- [Data for the task]
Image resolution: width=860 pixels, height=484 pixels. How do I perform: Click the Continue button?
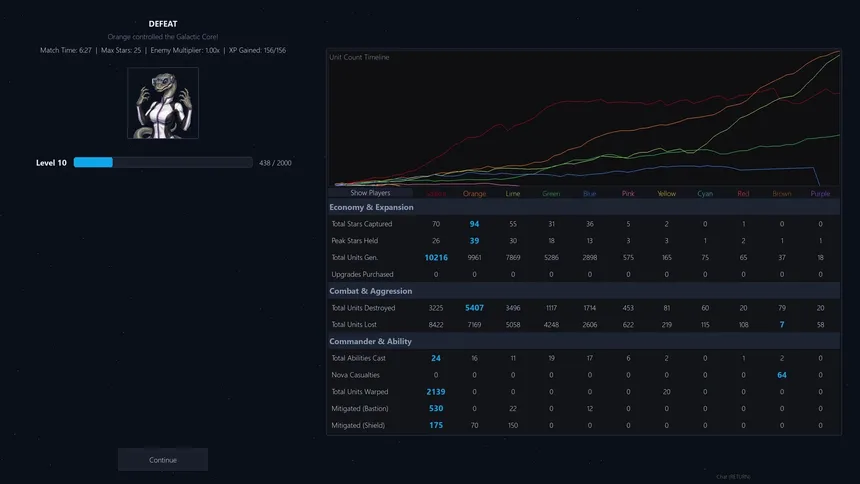tap(163, 460)
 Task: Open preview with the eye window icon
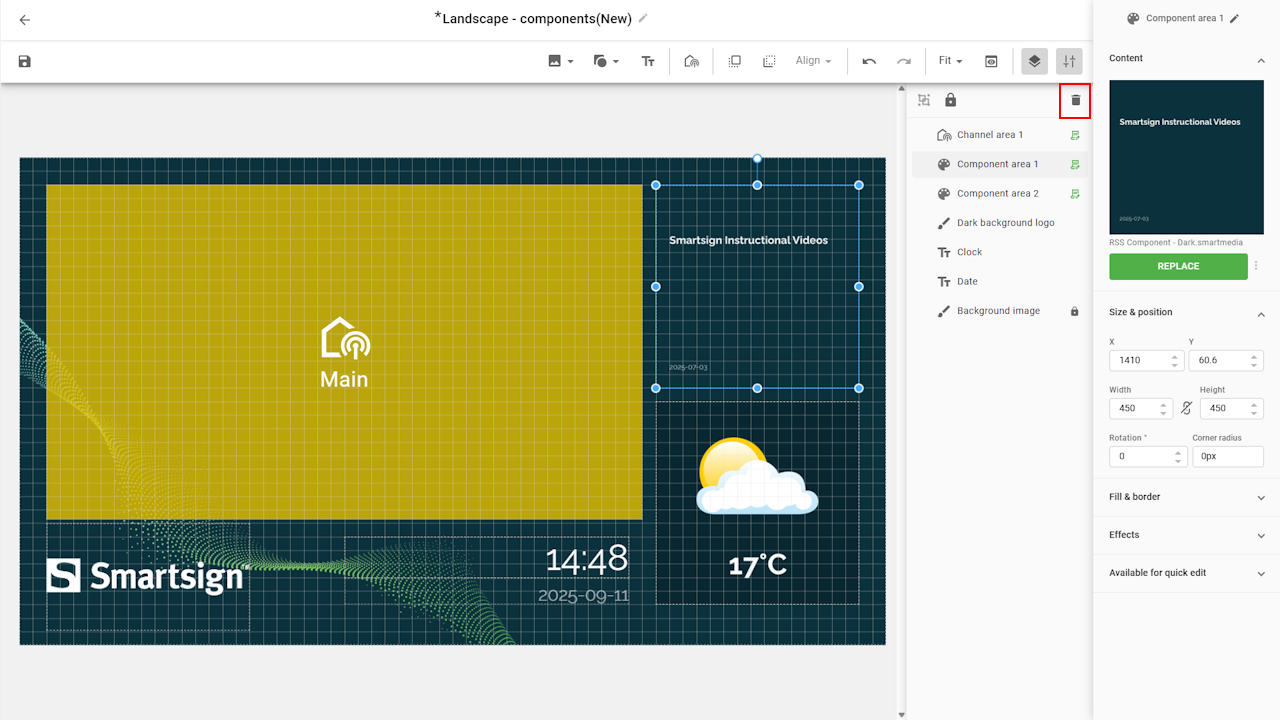[x=991, y=61]
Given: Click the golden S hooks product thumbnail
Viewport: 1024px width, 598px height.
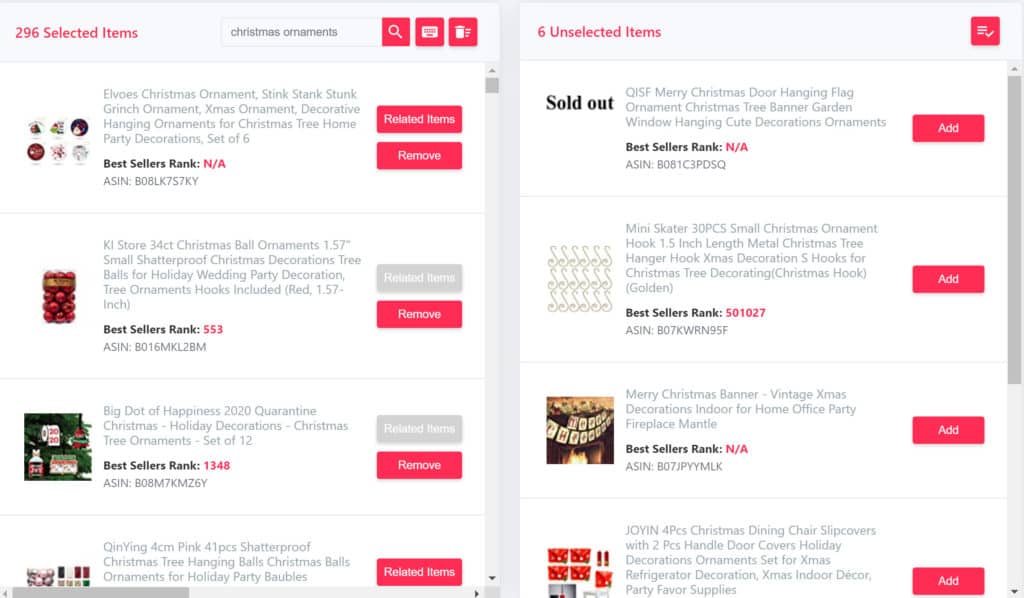Looking at the screenshot, I should point(580,279).
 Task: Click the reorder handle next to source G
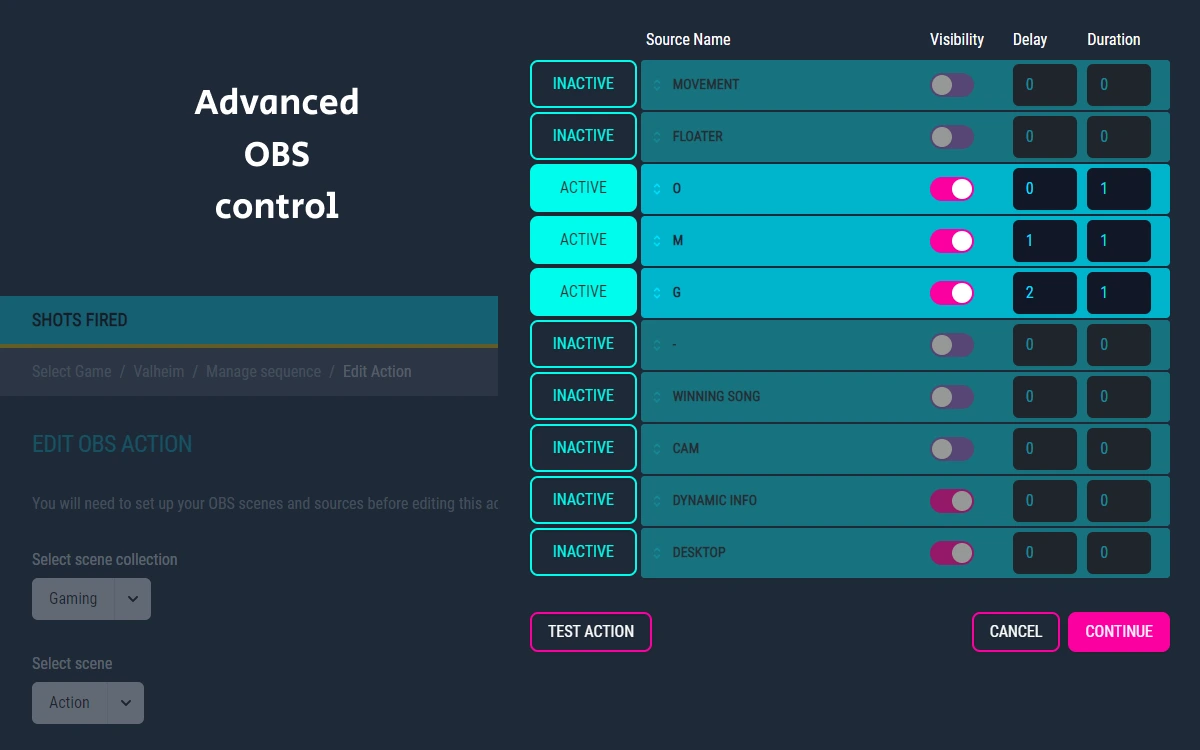657,293
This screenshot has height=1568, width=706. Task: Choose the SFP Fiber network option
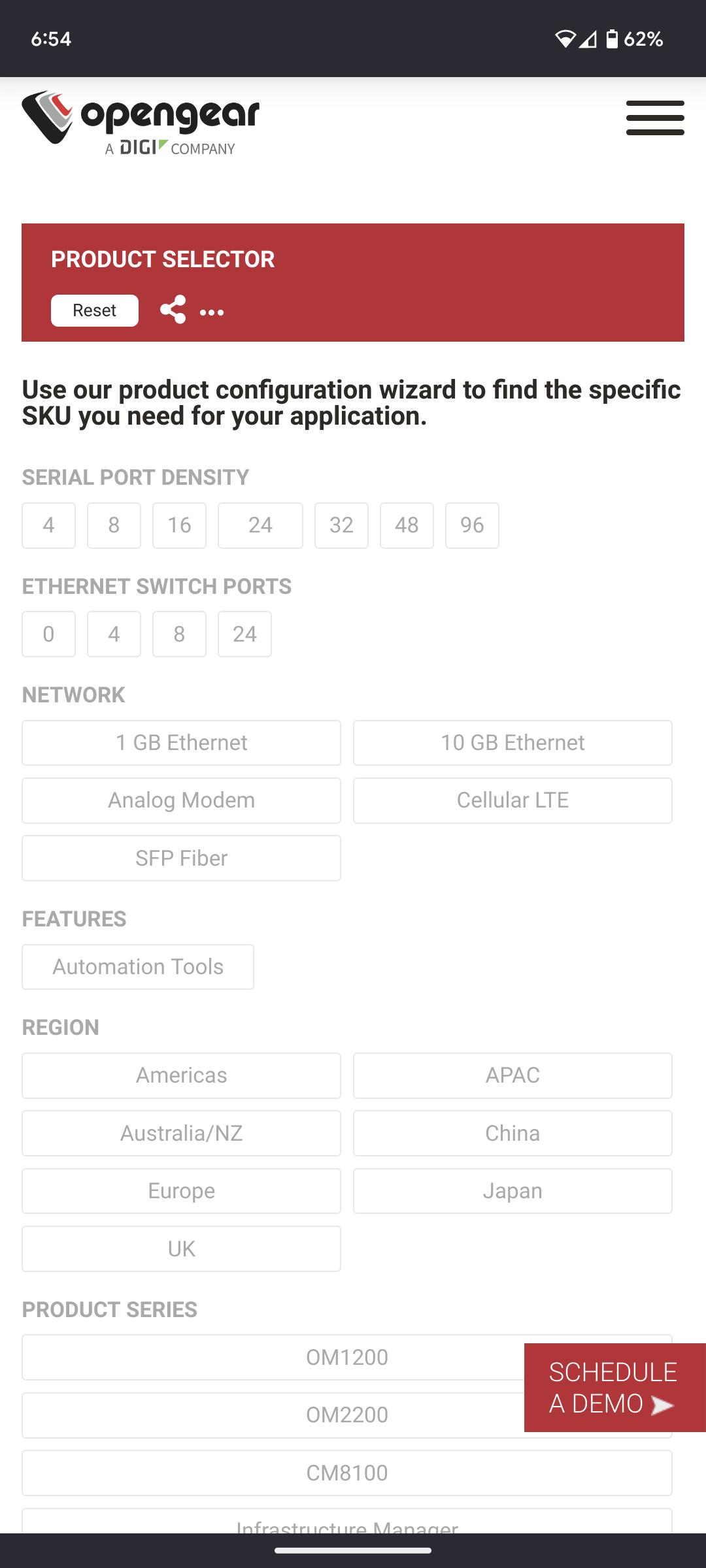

- [Work item]
Copy out the records exactly. Do not include the pictures.

- [Finished task]
Image resolution: width=860 pixels, height=484 pixels. How do I perform: Click the Continue button?
tap(163, 460)
 Task: Open preview with the eye window icon
[x=991, y=61]
Given: Click the golden S hooks product thumbnail
Viewport: 1024px width, 598px height.
Looking at the screenshot, I should point(580,279).
 Task: Click the reorder handle next to source G
657,293
This screenshot has height=1568, width=706. Task: Choose the SFP Fiber network option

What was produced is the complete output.